Formula (7) [37] (used since 1986) chosen by us for M_s calculation was obtained by processing a sufficiently large experimental body of experiments. The use of Eqs. (3) and (4) for calculating Ni_eqiv and Cr_eqiv has proven itself well enough. They are the product of several decades of evolution of the initial Schaeffler diagram [43] created in 1949 to evaluate the phase composition of the welded joints of corrosion-resistant steels. (In 1977, Delong added element nitrogen with a coefficient of 30 to the basic formula for calculating Ni_eqiv [44]. In 1999, Uggowitzer et al. [33] modified the Schaeffler–Delong diagram: the coefficients before the nitrogen and manganese contents were decreased for Ni_eqiv, and the formula for calculating Cr_eqiv was changed.) Therefore, it is noteworthy, but not surprising that the values of M_s calculated by Eq. (7) (see Fig. 5) linearly depend on the ratio Ni_eqiv/Cr_eqiv calculated by Eqs. (3) and (4). In fact, such consistency of the calculations obtained on the basis of different arrays of independent experimental studies is their additional mutual verification. It provides the possibility of a preliminary rough estimation of the M_s temperature, which can be convenient for choosing a technology of deformation and heat treatment and is especially important if we are talking about Q&P treatment including incomplete quenching and subsequent annealing to redistribute carbon between retained austenite and martensite.
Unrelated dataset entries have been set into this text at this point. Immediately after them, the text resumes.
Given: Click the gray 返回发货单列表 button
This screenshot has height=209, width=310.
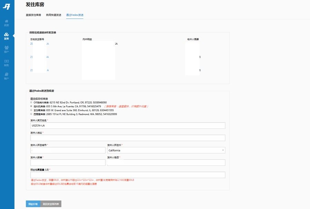Looking at the screenshot, I should coord(51,204).
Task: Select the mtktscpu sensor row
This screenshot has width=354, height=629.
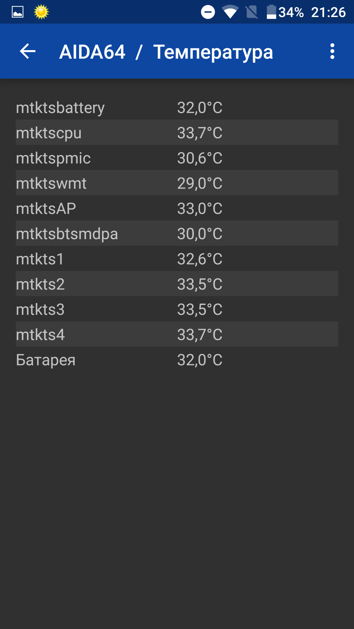Action: coord(177,133)
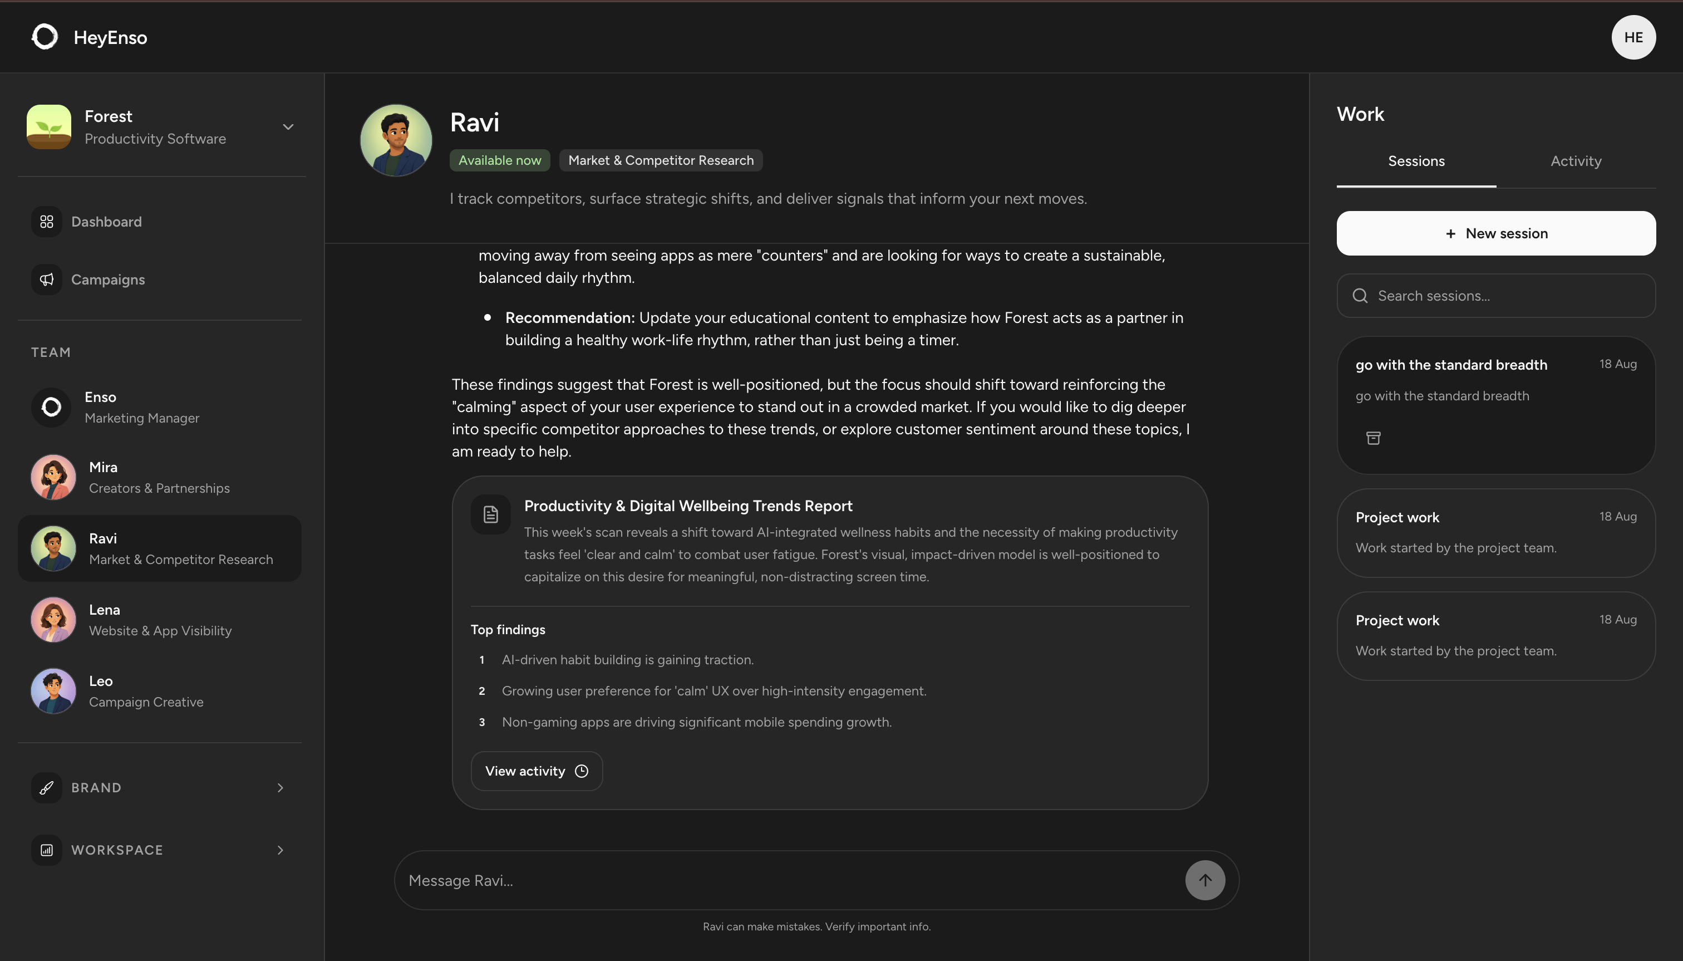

Especially for Fe–13% Cr steels, a comparison of conventional quenching and tempering with Q&P treatment confirms a significantly increased strength of materials combined with good ductility in the latter case [41], while the deformability remains acceptable [42].

CONCLUSIONS

(1) We calculated the limiting solubility of nitrogen in 60 model compositions based on Fe–13% Cr (hereafter, the element contents are in wt %) with 0.3% Si, five levels of carbon content (0.03, 0.15, 0.20, 0.25, 0.30%), and varying contents of Mn (0, 1.5), V (0, 0.2), Nb (0, 0.07), and Mo (0, 0.5). For calculations, we used a formula, which takes into account the influence of temperature, pressure, and deviation from the Sieverts law and exhibited the best agreement between the calculated and experimental results at a compositional stability coefficient of 0.72 calculated in this work. The maximum calculated nitrogen contents ranged from 0.113 to 0.138% depending on the influence of the content of alloying elements specified in the calculation model.

(2) Steels with the maximum calculated nitrogen content are characterized by the following:

(i) all low-carbon compounds with 0.03% C fall into the ferrite F region or at the boundary of a mixture M + F/M;

(ii) all compositions with 0.15% C fall into the martensite M region;

(iii) depending on the ratio Ni_eqiv/Cr_eqiv, compositions with 0.20% C are either in the martensitic region near the M/M + A boundary or at this boundary;

(iv) all compositions with 0.25 and 0.30% C have a martensitic–austenitic structure except for a composition with 0.25% C not additionally alloyed with Mn, Mo, V, and Nb.

(3) The calculations of the temperature of the onset of the martensitic transformation using the empirical Finkler–Schirra formula demonstrated a correlation between the M_s temperature and the ratio Ni_eqiv/Cr_eqiv (chromium and nickel equivalents were calculated using the formulas for the modified Schaeffler–Delong diagram).

(4) For minimally and maximally alloyed compositions based on Fe–13% Cr–N and Fe–13% Cr–Mn–Mo–V–Nb–N with five different levels of carbon content, the following dependences were obtained: M_s  = –206.1(Ni_eqiv/Cr_eqiv) + 398.8 and M_s = ‒248.4(Ni_eqiv/Cr_eqiv) + 354.1, respectively.